# Netzwerk zwischen einem Windows–PC u. einem Noteb. m. openSuse 10.3 herstellen



## logi80 (10. Feb. 2008)

Hallo Forummitglieder,

ich bin hier neu im Forum und bei Linuxsystemen, wie schon gesagt, möchte ich eine WLAN-Verbindung zwischen beiden Rechner herstellen. Mein Windows–PC ist mit einem WLAN- USB- Stick verbunden und ich möchte nun ein Netzwerk mit meinem Notebook zusammen aufbauen. Leider ist openSuse 10.3 nicht a) für das Internet und nicht b) für ein Netzwerk vorkonfiguriert. Wie muss die Konfiguration (-> und natürlich auch das Internet) in solch einem Netzwerk aufgebaut werden?
Danke für eure schnelle Hilfe.

mfg,
logi80


----------



## Till (10. Feb. 2008)

Also, OpenSuSe ist immer für die Verwendung im Internet und in Netzwerken vorkonfiguriert. Sobald Du einen OpenSuSE PC an ein Netzwerk mit DHCP anschließt, ist er online.

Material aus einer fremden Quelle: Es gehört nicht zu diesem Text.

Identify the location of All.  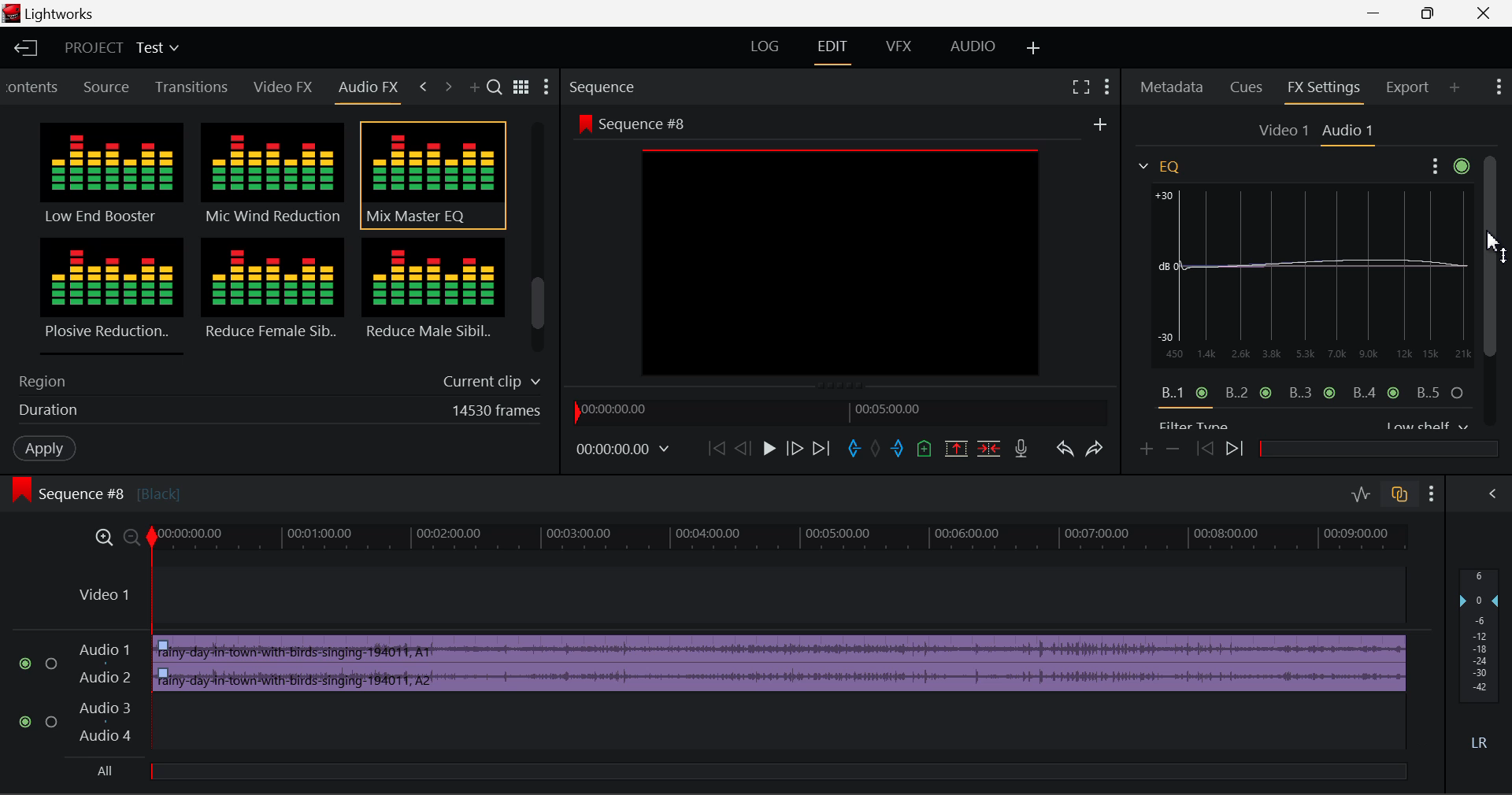
(112, 769).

Wenn Du andere online Zugangsaarten benötigst, machst Du es im Allgemeninen wie bei Windows auch, Du geht in die Systemeinstellungen des Betriebssystems und fügst einfach eine neue Olineverbindung hinzu.


----------



## logi80 (13. Feb. 2008)

Zitat von Till:


> Also, OpenSuSe ist immer für die Verwendung im Internet und in Netzwerken vorkonfiguriert. Sobald Du einen OpenSuSE PC an ein Netzwerk mit DHCP anschließt, ist er online.
> 
> Wenn Du andere online Zugangsaarten benötigst, machst Du es im Allgemeninen wie bei Windows auch, Du geht in die Systemeinstellungen des Betriebssystems und fügst einfach eine neue Olineverbindung hinzu.


Hi logi80 begrüßt dich,

ich denke es handelt sich hier um eine Server-Client-Architektur?  Welche Variante(n) der Zuweisung von Server & Client sollte ich anwenden? Zur Erinnerung an den W.- PC ist eine FritzBox - FonWLAN Surf & Phone2+ angeschlossen mit einem Fritz-WLAN-USB-Stick drinnen. Benötige ich hierzu eine Windowspartit. auf dem Linuxrechner? 
Kann ich Sie, wenn windows-partit. schon dort ist, dann wind. XP Pro SP2 installieren oder muss ich anders herangehen! Hinweis: Bin erst neuer Linuxanwender und kenne mich mit Netzwerken nicht aus  .
Danke für die Hilfe.

mfg,
logi80


----------



## o.meyer (15. Feb. 2008)

Hi logi80,

wenn ich Dich richtig verstanden habe, möchtest Du Dateien zwischen Linux (Dein Laptop) und Windows (Dein Desktop) austauschen. Wenn Du nur von Linux aus auf Windows zugreifen möchtest, kannst Du auf Deinem Desktop einfache oder administrative Freigaben verwenden, die Du dann direkt unter Linux verwenden kannst. Wenn Du auch von Windows auf Linux zugreifen möchtest, kannst Du das mit Samba-Freigaben auf dem Linux-Rechner umsetzen. Diese kannst Du dann auf Deinem Windows Rechner ansprechen, als wären es Freigaben auf einem anderen Windows Rechner. Für Samba findest Du einige Anleitungen in unserer Howto-Datenbank, bzw. auf http://www.howtoforge.com .

Grüße,

Olli


----------